SNL’s attempts at rising to the political moment have often been cringeworthy—remember Kate McKinnon’s “Hallelujah”? And its celebrity cameos often devolve into obsequiousness. But Rudolph’s faceoff with the real Harris, staged as if they were seeing each other in a dressing-room mirror, managed to strike a precious balance between parody and poignancy. When Rudolph’s Harris wished there were someone likeminded she could confer with, “a Black South Asian woman running for president, preferably from the Bay Area,” the joke was in the specificity, but it was also a reminder of how rare a figure in American politics the real Harris is—so much so that only her comedic doppelgänger can understand what she’s been through.
There’s a built-in jolt in having public figures confront their impersonators, the kind of anticipatory hush that falls across a classroom when the teacher unexpectedly swivels to catch a kid pulling faces behind their back. But Harris seemed too delighted to lodge even the mildest of complaints, except in the form of a question: “I don’t really laugh like that, do I?” At a Trump campaign stop the following day, Marco Rubio quipped that Harris’ unbridled laughter was “probably worth 2 to 3 million votes right there.” But while Republicans have tried to make an issue of Harris’ laugh, what Saturday Night Live’s cameras caught wasn’t a sinister chuckle but a radiant smile, buoyed by a solid 30 seconds of rapturous applause, as if a woman who’s been speaking to stadium-size crowds was bowled over by the adulation of a few hundred. In a day or a week, the moment might feel like the last huff of hopium, a clutch of blue-state elites clapping for their own right-headedness. But with the polls jerking emotions in every imaginable direction and both sides acting like they’re losing, it was a balm to see a candidate act like the race could actually produce something good, if only for the space of a few minutes.
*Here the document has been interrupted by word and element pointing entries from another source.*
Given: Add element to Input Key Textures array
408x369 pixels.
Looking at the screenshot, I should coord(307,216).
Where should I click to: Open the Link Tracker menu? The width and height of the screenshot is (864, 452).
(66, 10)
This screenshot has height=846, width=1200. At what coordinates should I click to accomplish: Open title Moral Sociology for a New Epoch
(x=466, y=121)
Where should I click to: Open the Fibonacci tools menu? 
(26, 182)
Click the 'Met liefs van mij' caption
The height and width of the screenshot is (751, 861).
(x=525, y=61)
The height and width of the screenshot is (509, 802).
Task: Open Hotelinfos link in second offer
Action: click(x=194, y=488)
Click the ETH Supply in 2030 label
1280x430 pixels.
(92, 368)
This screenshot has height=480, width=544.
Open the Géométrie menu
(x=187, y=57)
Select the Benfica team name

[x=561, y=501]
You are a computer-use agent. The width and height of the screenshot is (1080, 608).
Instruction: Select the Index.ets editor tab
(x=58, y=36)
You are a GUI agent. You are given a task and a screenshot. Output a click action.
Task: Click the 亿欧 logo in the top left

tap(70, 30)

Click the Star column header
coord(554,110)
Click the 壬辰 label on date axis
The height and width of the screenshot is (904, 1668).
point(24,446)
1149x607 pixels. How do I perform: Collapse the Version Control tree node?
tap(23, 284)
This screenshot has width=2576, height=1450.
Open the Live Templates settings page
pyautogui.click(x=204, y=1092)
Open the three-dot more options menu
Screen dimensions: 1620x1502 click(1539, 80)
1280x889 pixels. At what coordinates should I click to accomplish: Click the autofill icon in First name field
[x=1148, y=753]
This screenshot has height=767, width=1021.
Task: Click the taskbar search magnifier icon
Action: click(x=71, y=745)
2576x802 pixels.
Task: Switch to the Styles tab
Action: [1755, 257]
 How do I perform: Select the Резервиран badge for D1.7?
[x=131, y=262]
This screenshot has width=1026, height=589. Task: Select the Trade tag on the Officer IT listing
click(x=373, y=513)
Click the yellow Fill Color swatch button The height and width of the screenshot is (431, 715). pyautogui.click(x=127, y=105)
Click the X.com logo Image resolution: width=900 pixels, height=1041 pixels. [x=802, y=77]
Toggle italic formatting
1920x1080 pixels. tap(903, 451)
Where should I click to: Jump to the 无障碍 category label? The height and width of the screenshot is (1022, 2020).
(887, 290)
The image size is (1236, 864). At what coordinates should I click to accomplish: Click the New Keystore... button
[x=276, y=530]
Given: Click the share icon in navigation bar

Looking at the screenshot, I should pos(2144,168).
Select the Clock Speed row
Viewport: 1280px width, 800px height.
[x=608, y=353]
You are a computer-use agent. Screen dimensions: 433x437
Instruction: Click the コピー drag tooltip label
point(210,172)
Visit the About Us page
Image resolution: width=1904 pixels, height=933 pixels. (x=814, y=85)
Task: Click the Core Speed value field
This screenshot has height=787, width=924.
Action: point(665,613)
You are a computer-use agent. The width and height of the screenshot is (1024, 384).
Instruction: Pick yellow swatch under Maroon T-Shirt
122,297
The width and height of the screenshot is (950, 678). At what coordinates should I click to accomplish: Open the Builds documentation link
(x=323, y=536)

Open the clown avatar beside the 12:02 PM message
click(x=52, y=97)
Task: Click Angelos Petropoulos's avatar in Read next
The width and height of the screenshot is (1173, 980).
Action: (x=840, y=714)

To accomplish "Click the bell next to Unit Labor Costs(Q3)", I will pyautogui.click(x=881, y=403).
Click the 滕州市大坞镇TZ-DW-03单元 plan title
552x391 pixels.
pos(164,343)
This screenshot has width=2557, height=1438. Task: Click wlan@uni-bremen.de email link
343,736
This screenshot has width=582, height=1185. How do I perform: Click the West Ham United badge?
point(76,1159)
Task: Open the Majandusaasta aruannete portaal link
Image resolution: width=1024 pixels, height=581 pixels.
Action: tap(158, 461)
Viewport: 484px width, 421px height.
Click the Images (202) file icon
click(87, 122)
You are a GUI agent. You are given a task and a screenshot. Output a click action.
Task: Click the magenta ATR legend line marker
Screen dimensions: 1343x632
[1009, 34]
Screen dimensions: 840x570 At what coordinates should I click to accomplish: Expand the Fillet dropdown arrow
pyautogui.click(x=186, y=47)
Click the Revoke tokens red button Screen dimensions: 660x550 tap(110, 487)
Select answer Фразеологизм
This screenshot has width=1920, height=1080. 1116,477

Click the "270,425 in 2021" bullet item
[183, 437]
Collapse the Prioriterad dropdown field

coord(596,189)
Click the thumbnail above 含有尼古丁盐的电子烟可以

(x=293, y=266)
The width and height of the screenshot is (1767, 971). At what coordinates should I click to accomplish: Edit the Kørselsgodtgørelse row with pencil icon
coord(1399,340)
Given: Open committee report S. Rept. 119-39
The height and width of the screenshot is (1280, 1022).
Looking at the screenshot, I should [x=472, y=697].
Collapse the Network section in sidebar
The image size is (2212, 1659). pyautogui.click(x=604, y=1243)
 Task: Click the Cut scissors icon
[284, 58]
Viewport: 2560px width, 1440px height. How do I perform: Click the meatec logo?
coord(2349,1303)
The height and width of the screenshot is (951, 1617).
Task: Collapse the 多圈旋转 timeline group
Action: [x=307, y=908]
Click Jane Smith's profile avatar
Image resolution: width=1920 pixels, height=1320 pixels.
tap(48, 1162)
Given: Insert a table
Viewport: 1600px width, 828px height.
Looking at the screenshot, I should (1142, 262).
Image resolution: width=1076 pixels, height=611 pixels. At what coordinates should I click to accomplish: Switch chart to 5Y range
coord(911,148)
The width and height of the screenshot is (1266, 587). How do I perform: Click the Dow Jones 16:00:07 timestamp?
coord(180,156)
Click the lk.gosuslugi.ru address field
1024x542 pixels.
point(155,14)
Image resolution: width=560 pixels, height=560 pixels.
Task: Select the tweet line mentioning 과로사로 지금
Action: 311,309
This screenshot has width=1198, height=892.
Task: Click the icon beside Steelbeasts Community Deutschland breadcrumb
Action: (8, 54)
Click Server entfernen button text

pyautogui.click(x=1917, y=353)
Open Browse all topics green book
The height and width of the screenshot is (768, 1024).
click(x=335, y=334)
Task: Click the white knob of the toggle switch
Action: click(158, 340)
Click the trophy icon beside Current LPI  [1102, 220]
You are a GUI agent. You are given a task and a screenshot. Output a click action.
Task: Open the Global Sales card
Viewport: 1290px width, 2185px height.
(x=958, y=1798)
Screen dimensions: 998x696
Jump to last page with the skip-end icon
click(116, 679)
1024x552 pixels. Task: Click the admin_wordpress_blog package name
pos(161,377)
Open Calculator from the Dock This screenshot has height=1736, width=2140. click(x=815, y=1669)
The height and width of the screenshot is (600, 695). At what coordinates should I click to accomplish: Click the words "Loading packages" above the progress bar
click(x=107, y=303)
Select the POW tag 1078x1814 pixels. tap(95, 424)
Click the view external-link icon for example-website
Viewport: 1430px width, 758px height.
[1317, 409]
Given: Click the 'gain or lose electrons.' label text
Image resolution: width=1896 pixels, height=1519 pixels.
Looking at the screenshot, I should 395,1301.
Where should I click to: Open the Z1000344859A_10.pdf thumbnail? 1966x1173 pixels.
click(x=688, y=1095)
SNL’s Trump, meanwhile, was by his own token “running on fumes,” free-associating in front of an impassive onstage crowd while clearly wishing he could be anywhere else. And though the real Trump’s campaign requested and got their equal time, the minute-long message Trump recorded for NBC to broadcast on Sunday was similarly low-energy. It felt as if he, and not the network, were the one being forced to comply. Trump has always fed off his crowds, but in recent weeks he’s shown signs of turning on them, complaining about broken microphones and looking more drained than energized. If only he had someone to talk to.